Numba is an open source JIT compiler that translates a subset of Python and NumPy code into fast machine code.

Numba supports CUDA GPU programming by directly compiling a restricted subset of Python code into CUDA kernels and device functions following the CUDA execution model. Kernels written in Numba appear to have direct access to NumPy arrays. NumPy arrays are transferred between the CPU and the GPU automatically.

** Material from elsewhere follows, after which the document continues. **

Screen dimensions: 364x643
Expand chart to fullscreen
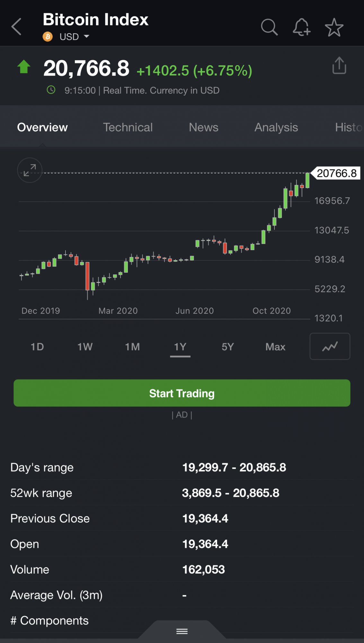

## Links to Handy References
Numba for CUDA GPU’s: https://numba.pydata.org/numba-doc/latest/cuda/index.html 

CuPy’s interoperability guide (includes Numba): https://docs.cupy.dev/en/stable/user_guide/interoperability.html 

Numba Github repository: https://github.com/numba/numba 


# Examples:

## Defining and Launching a Kernel Function

In [None]:
import numpy as np
from numba import cuda

input = np.asarray(range(10))
output = np.zeros(len(input))

@cuda.jit
def foo(input_array, output_array):
    # Thread id in a 1D block
    thread_id = cuda.threadIdx.x
    # Block id in a 1D grid
    block_id = cuda.blockIdx.x
    # Block width, i.e. number of threads per block
    block_width = cuda.blockDim.x
    # Compute flattened index inside the array
    i = thread_id + block_id * block_width
    if i < an_array.size:  # Check array boundaries
        output_array[i] = input_array[i]

block_threads = 32
grid_blocks = (input.size + (block_threads - 1)) // block_threads

foo[grid_blocks, block_threads](input, output)

output

## Simplified Kernel Function Using grid()

In [None]:
import numpy as np
from numba import cuda

input = np.asarray(range(10))
output = np.zeros(len(input))

@cuda.jit
def foo(input_array, output_array):
    i = cuda.grid(1)
    output_array[i] = input_array[i]
    
foo[1, len(input)](input, output)

output

## Using Numba with CuPy

In [None]:
import cupy
from numba import cuda

@cuda.jit
def add(x_array, y_array, output_array):
        start = cuda.grid(1)
        stride = cuda.gridsize(1)
        for i in range(start, x.shape[0], stride):
                output_array[i] = x_array[i] + y_array[i]

a = cupy.arange(10)
b = a * 2
out = cupy.zeros_like(a)

add[1, 32](a, b, out)

print(out)  # => [ 0  3  6  9 12 15 18 21 24 27]